Institution: Department of Radiology, Toronto General Hospital, Ontario, Canada.
Title: Pulmonary lymphangioleiomyomatosis: high-resolution CT findings in four cases.
Source: AJR. American Journal of Roentgenology. 152(5):961-4, 1989 May.
Abstract: Lymphangioleiomyomatosis is a rare disease of unknown cause that affects women of reproductive age.
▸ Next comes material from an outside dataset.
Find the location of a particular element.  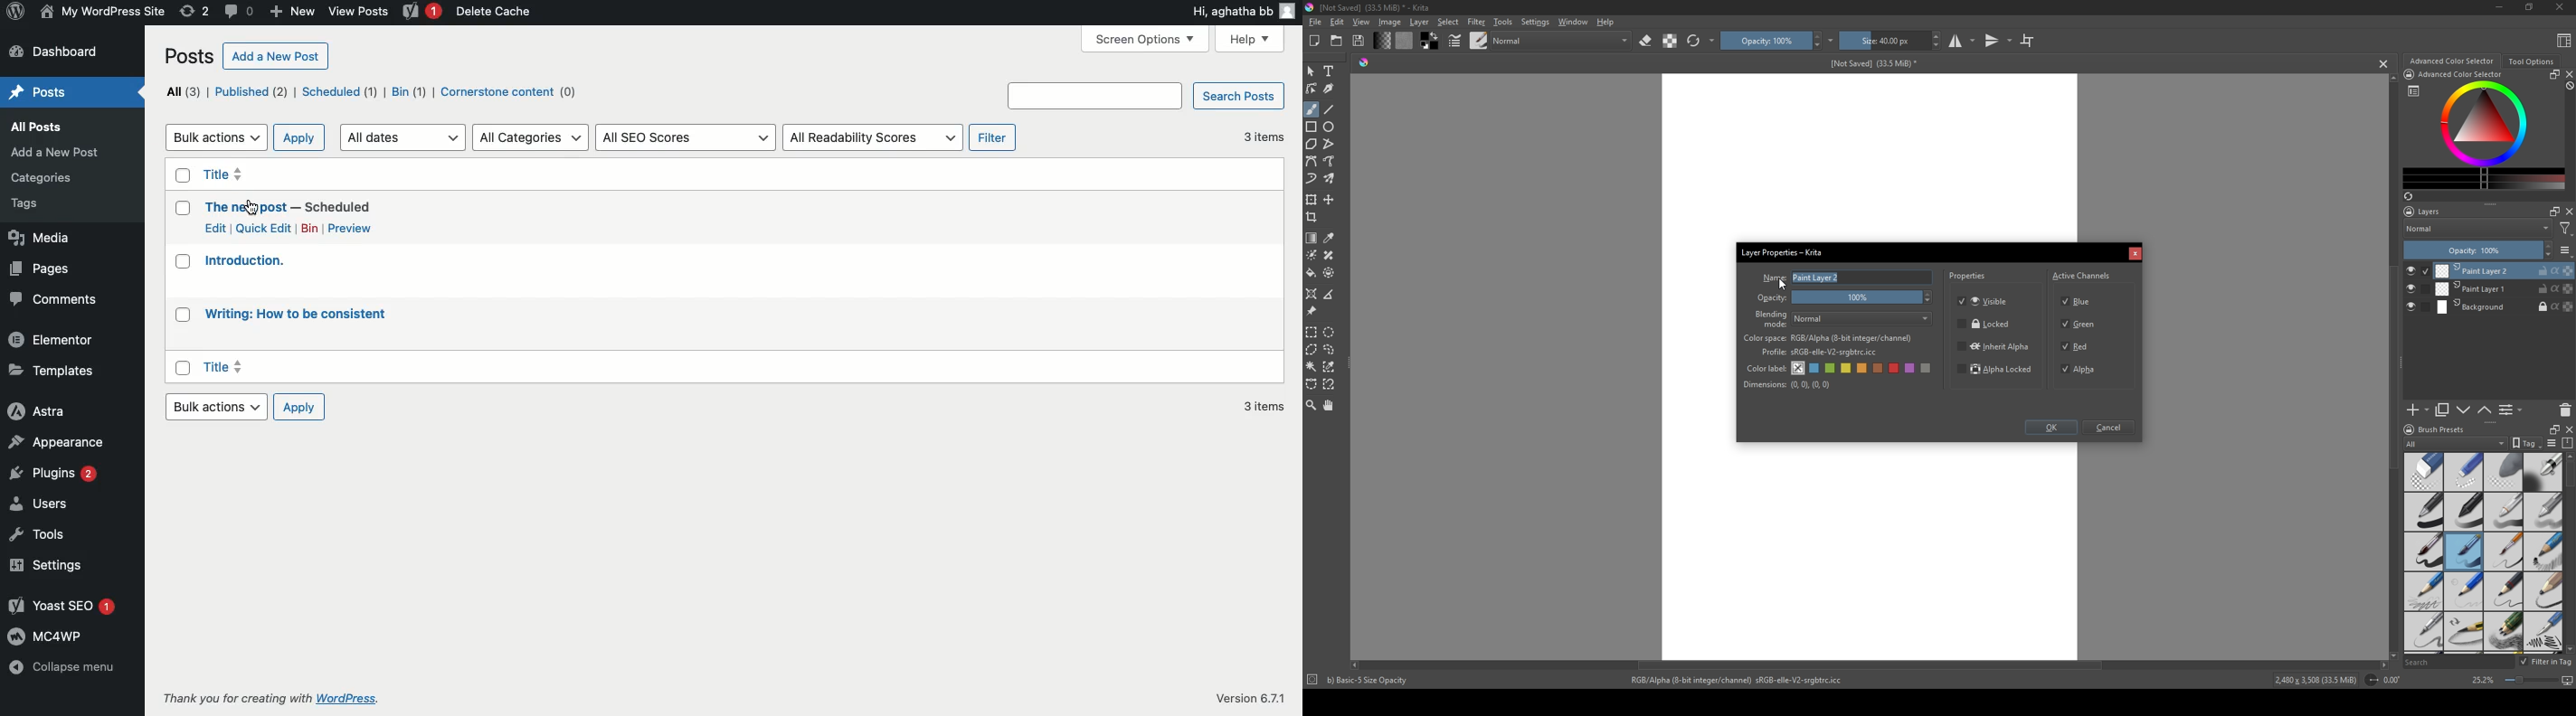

It is characterized by progressive proliferation of smooth muscle in the lung. The patients present with progressive shortness of breath, pneumothorax, chylous effusion, and hemoptysis. Four patients with biopsy-proved lymphangioleiomyomatosis of the lung were evaluated using high-resolution CT. In all patients, the scan showed well-defined cystic air spaces, surrounded by uniformly thin walls, distributed diffusely throughout both lungs. The cystic air spaces ranged in size from a few millimeters to 5 cm. Pathologically, these cysts were predominantly bounded by normal-looking parenchymal components, with occasional patchy involvement by a smooth-muscle proliferative process. The CT appearance of lymphangioleiomyomatosis differs quite distinctly from that of other diseases that can cause cystic air spaces, such as fibrosing alveolitis, neurofibromatosis, and bronchiectasis, and less distinctly from pulmonary emphysema and eosinophilic granuloma. Our experience in these few cases suggests that the high-resolution CT findings in lymphangioleiomyomatosis are characteristic of the disease.